+++ PAGE EXTRACT +++
If you want to use him with Necrons, that is fine by us and is a good excuse to get creative with the batrep. For all we know Mick may well be fighting for his own reasons that have nothing to do with the Necrons but by coincidence benefit them indirectly.


----------



## TheKingElessar (Mar 31, 2009)

It looks awesomely fun (though, I can't participate ) but under his special rules - he 'confers' Fearless? On whom? It's also unclear if Bruce makes him S4 or S5, as you state both, and what do you mean re-rolls "following an assualt"...once the combat is over he gets a free set of attacks?!?

Don't want to be critical, but when GW put in unclear wording...


----------



## raverboi (Jan 15, 2009)

to let you know he's always welcome here


----------



## thomas2 (Nov 4, 2007)

Nice rules!

I would volunteer to have him, but I'm not playing at the moment. In fact with my GCSE's coming up I don't have the time to do anything 40K related.

Still when I'm gaming I'll probably sign up.


----------



## Proccor (Apr 20, 2009)

Great model, can't wait to see what situations he ends up getting into!


----------



## Blue Liger (Apr 25, 2008)

He looks very Australian...crocodile hunter anyone Mick Dundee


----------



## Haekmo (Mar 1, 2009)

lol you beat me to it blue liger .... "that aint a knife, this is a knife" lol


----------



## Bolshavic (Dec 8, 2008)

So I see you know how to play knifey spoony :biggrin:

Great looking mini. But needs alot more more cricky's in his special rules, ie crikey thats a big croc..........


----------



## AzraelJahannam (Jun 28, 2008)

Amazing model, outstanding rules. I love it. My compliments.

I suppose weapons that ignore armor saves (psycannons for example) just count as a failed invul save and an auto roll on the 'misshap table'

But I got to thinking, what of things like being turned into a spawn by a chaos sorcerer or a squig by an ork wyrdboy? or what of attacks where he is forced to make an initiative test and pass it or be sucked into the warp? etc. Should have something to explain how he doesn't get thrashed by that. 

I was thinking about the possibility of the generator just auto messing up when saving him from such things (if he fails to save himself with the strength/leadership/initiative test) and just counts as if you rolled a 6 on the misshap table. What do you think?


----------



## morfangdakka (Dec 31, 2006)

What about the idea of having a Mick made by someone in the US and one for the AU to do a similar thing. THen say after 6 months or so they all meet up in the UK for a battle, swap stories and have some beer. So it would be like a special unit of mercenaries that are traveling the globe.


----------



## Zondarian (Nov 17, 2007)

I think you should have Mick solely for England, but then should make Barry and Stewart for the US and Oz respectively.


----------



## Cpt. Loken (Sep 7, 2008)

Wow sucks to be me


----------



## morfangdakka (Dec 31, 2006)
+++ RECORDS +++
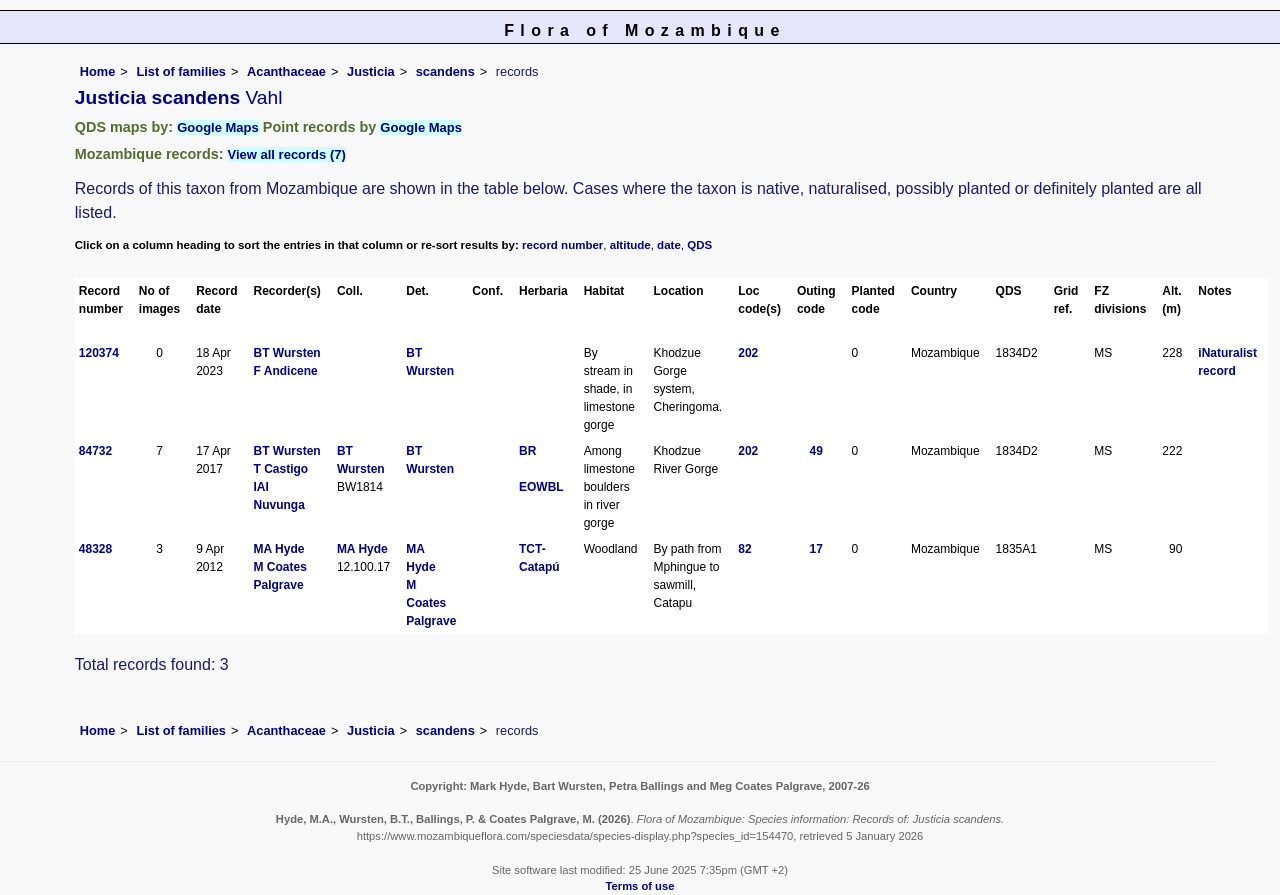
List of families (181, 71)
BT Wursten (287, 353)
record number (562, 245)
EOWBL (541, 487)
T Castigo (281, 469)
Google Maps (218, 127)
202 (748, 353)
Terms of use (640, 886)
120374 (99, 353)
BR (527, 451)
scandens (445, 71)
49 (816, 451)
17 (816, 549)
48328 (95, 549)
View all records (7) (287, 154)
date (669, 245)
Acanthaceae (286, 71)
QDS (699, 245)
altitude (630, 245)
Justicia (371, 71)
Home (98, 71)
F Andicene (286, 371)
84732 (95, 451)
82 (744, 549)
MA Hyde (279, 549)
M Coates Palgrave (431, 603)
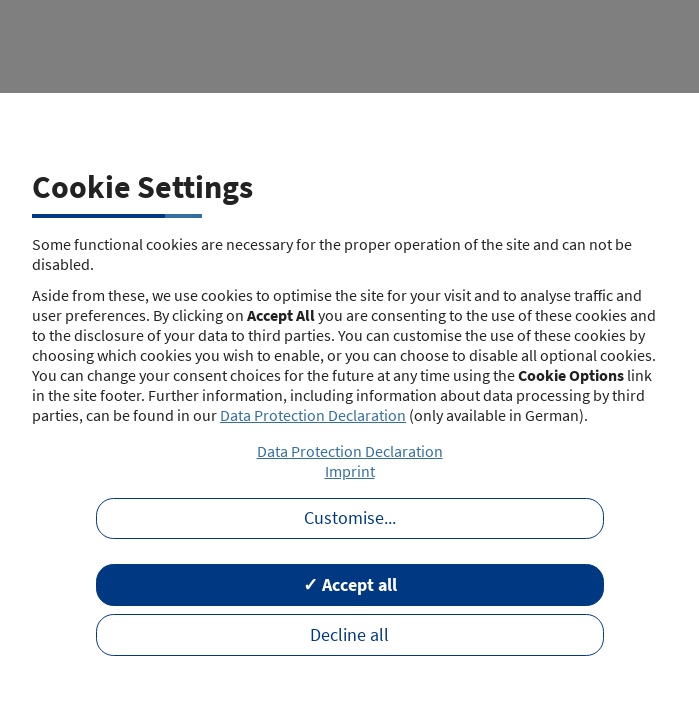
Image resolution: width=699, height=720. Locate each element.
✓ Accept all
+++
- [WHAT THIS EXERCISE ASKS]:
a) Reproduce the passage of the forum thread above word for word, starting at "## TheKingElessar (Mar" and ending at "set of attacks?!?".
b) In the forum thread above, list every username whose header shows a date in 2009.
c) Rewrite more briefly the paragraph of the forum thread above that begins "But I got to thinking".

- [RESULTS FOR THE EXERCISE]:
a)
## TheKingElessar (Mar 31, 2009)

It looks awesomely fun (though, I can't participate ) but under his special rules - he 'confers' Fearless? On whom? It's also unclear if Bruce makes him S4 or S5, as you state both, and what do you mean re-rolls "following an assualt"...once the combat is over he gets a free set of attacks?!?

b)
TheKingElessar
raverboi
Proccor
Haekmo

c) The poster asks how Mick would avoid being wrecked by certain effects: being turned into a spawn by a chaos sorcerer, being turned into a squig by an ork wyrdboy, or attacks that force an initiative test and suck him into the warp if he fails it. The poster says the rules should explain this.